3) Another option maybe **The North American Reformed Seminary**, however, I haven't any mentor available now. Would be better to apply there also?*


----------



## Regi Addictissimus (Aug 3, 2020)

rafaelferreira said:


> I would like to know talk with any student from the Puritan Reformed Biblical Seminary.
> I am considering applying to M.Div. degree for next year.
> I am a Brazilian Baptist church member since my childhood. The *majority* of theological schools here are completely immersed in the theological liberalism, as well as distant from historical baptist roots established on the 1689 London Confession of Faith. In addition, the cost at famous seminaries in the US is extremely expensive (same in online courses, which don't allow any kind of scholarship), whereas my church cannot support this robustness theological education.
> Whereas I am considering pursuing a bi-vocational ministry, with a focus on preaching and teaching biblical studies keeping an apologetical approach (I am a Ph.D. candidate in Physics from a Brazilian public university accredited by Federal government).
> ...



The name sounds familiar.

Also, you need to add your signature per the board rules. 






Signature Requirements


Signature required to post on the Puritan Board




www.puritanboard.com


----------



## W.C. Dean (Aug 3, 2020)

Just to make sure, you're not referring to Puritan Reformed Theological are you? That's the one that the Rev. Joel Beeke is associated with.


----------



## Regi Addictissimus (Aug 3, 2020)

W.C. Dean said:


> Just to make sure, you're not referring to Puritan Reformed Theological are you? That's the one that the Rev. Joel Beeke is associated with.

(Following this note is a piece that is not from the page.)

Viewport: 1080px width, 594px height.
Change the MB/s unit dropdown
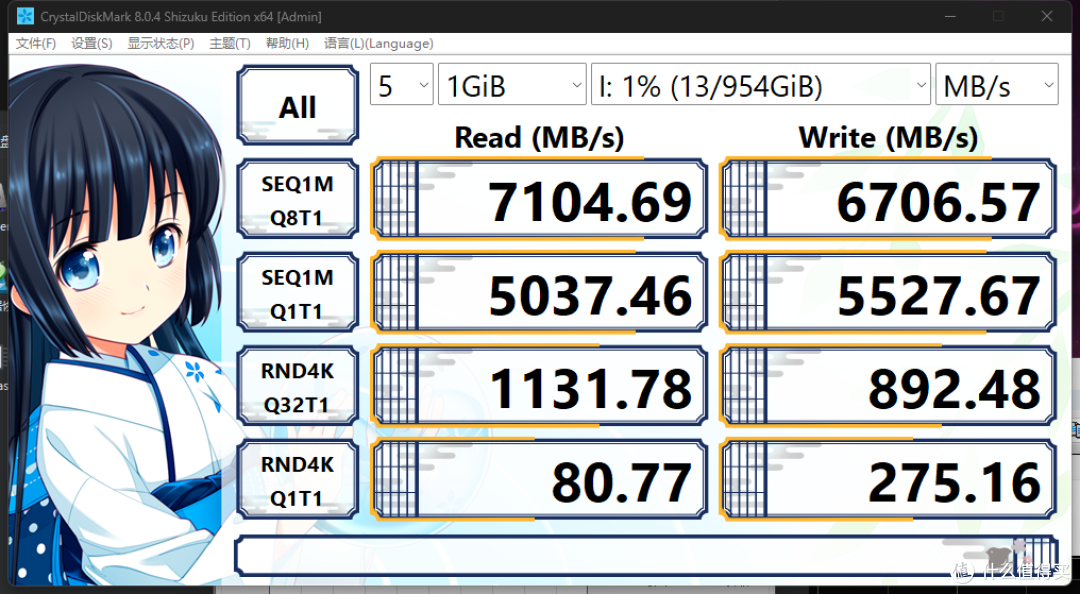click(995, 86)
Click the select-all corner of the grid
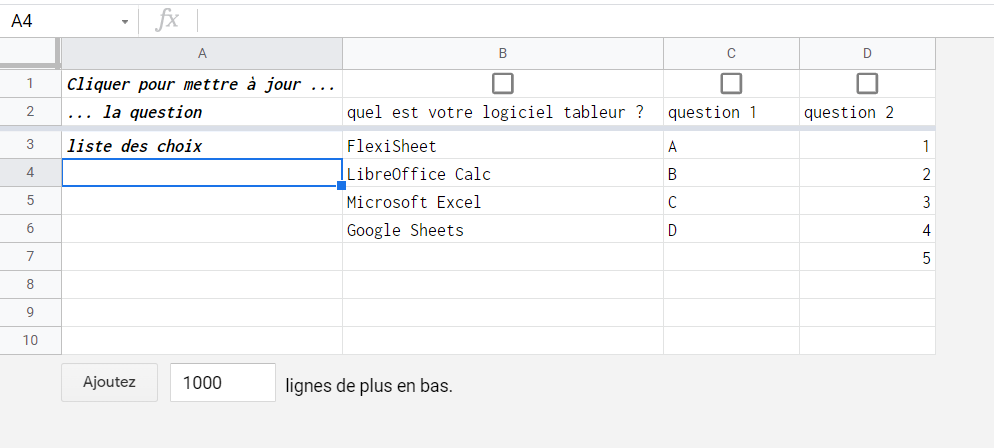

I was also confused when I clicked this thread. 

He is not referring to my neighbor down the hall. It appears this a new seminary in India.

Fun fact, Puritan Reformed Theological Seminary just celebrated 25 years.

Reactions: Like 1


----------



## rafaelferreira (Aug 3, 2020)

W.C. Dean said:


> Just to make sure, you're not referring to Puritan Reformed Theological, are you? That's the one that the Rev. Joel Beeke is associated with.



Yes, regarding to recent distant learning seminary in India. The syllabus course is excellent.


----------



## Regi Addictissimus (Aug 3, 2020)

rafaelferreira said:


> Yes, regarding to recent distant learning seminary in India. The syllabus course is excellent.



No, Warren is referring to the seminary that I am affiliated with:









Puritan Reformed Theological Seminary


Preparing students to serve Christ and His church through biblical, experiential, and practical ministry.




prts.edu


----------



## rafaelferreira (Aug 3, 2020)

Regi Addictissimus said:


> No, Warren is referring to the seminary that I am affiliated with:
> 
> 
> 
> ...



They were discuss about these online seminaries:

https://www.puritanboard.com/threads/tnars-v-prbs.98168/


----------



## W.C. Dean (Aug 3, 2020)

rafaelferreira said:


> They were discuss about these online seminaries: https://www.puritanboard.com/threads/tnars-v-prbs.98168/


Puritan Reformed Theological is different from Puritan Reformed Biblical. They are separate organizations.

Seminário Teológico Reformado Puritano não é Seminário Bíblico Reformado Puritano. Eles estão separados.


----------



## rafaelferreira (Aug 3, 2020)

W.C. Dean said:


> Puritan Reformed Theological is different from Puritan Reformed Biblical. They are separate organizations.
> 
> Seminário Teológico Reformado Puritano não é Seminário Bíblico Reformado Puritano. Eles estão separados.




YES, We are talking about PRBS.


----------